Sunday, 1 April 2012

Quote for the Day

"Try not to become a man of success but rather to become a man of value." - Albert Einstein

Ladies who inspire me :)

For the first time on Tuesday, it hit me that I am really leaving. Yes, I have always known that I am leaving, but I would say it, but not really think about it, or how I feel about it. But Tuesday I was talking with some of the Teachers and the mothers and the orphan home, and it just hit me. Because when I was talking to the teachers and they were saying how much they are going to miss me, it hit me that they in a way feel like I am deserting them. And they keep saying that they will always remember, but I will forget them. How can I forget people who have been apart of my life in Zambia? Who have taught me the most incredible things in life? Who have supported me and been the best role models? And who have been the greatest of friends? They just seem to believe that I am going to abandon them. As I believe that's how they feel about other volunteers. I mean, let me tell you, its going to be hard getting on that bus and leaving all these incredible people. And I WILL NEVER FORGET THEM.

The two mothers at the orphan home have honestly and simply touched my life. Florence and Charity, wow, possibly the hardest goodbye I am going to say. They are the kindest people I have ever met. And there is just something about them, and when I visit them, we can chat for hours and have a great laugh. They have both had seriously rough times in their lives, but constantly have a smile, and they the biggest hearts for anyone and everyone. And Ruth, my word, going to miss this little girl so much, I don't have words for it. Ruth is an orphan at the orphan home, Florence is now her mother. She is one and a half years old. She is the cutest, now I say this a lot, and about many children, but Ruth has stolen my heart!

There are the three ladies at school, that make me laugh everyday, who make me smile, who make me listen for hours when they tell stories or educate me in things that I thought I would ever hear myself talking about or half the time I have never heard of such things.

Jane who is an amazing lady who has the biggest  heart for children.She is one of the amazing school chef's. She calls me her 18th daughter. As she currently looks after 17 children, and only 4 are hers. She tells me stories everyday which always educate me and simply make me smile. She has taught me to cook all types of traditional foods. She is a total inspiration. She also does the most awesome impersonation of a crocodile swimming.

Bertha, ah this young lady has me laughing every time I am in her presence. Literally. And when she laughs I laugh even more. Bertha is a widow, she is 32 years old with 6 children. She provides everything, and her children are so intelligent and beautiful, it just shows how amazing she is as a mother to them. She has welcomed me into her house, and I feel very blessed to have got to know her whole family. Her mother Irene and her cousin Bibian are both Hope Art ladies who I absolutely adore. I told them that I was leaving in a week, and they literally were in shock and they both said to me that I cannot leave. It's simply a nice feeling. Will defiantly miss Bibian shouting TARA down the corridor at church when she arrives.

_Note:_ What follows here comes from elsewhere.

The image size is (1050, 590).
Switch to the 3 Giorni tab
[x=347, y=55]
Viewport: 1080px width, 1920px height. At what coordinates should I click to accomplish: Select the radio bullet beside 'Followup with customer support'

Margret, who I have worked with for the last three months has simply been incredible towards me. Never met someone who simply cares beyond all measures for anyone. She always has the most interesting theories and facts, that I never thought I would here. Such as, this was the funniest ( and not true at all) she told that if you don't eat fish, you can become albino. Ah!!. And simply we always have a great laugh together.

Then the other two Hope Art Ladies, Paxina and Ireen.These two ladies I have only recently met, but have been exceptionally kind to me. Paxina is teaching me how to sew in the last few days that I am here, and Ireen simply puts a smile on my face. Love these ladies!

Just a little moment for the day. Which made me tear up. Little Ruth from the orphan house fell asleep on me in church today during worship and was leaning her head on my cheek. Then when the service started she past out on my lap. Okay, I simply just adore this child.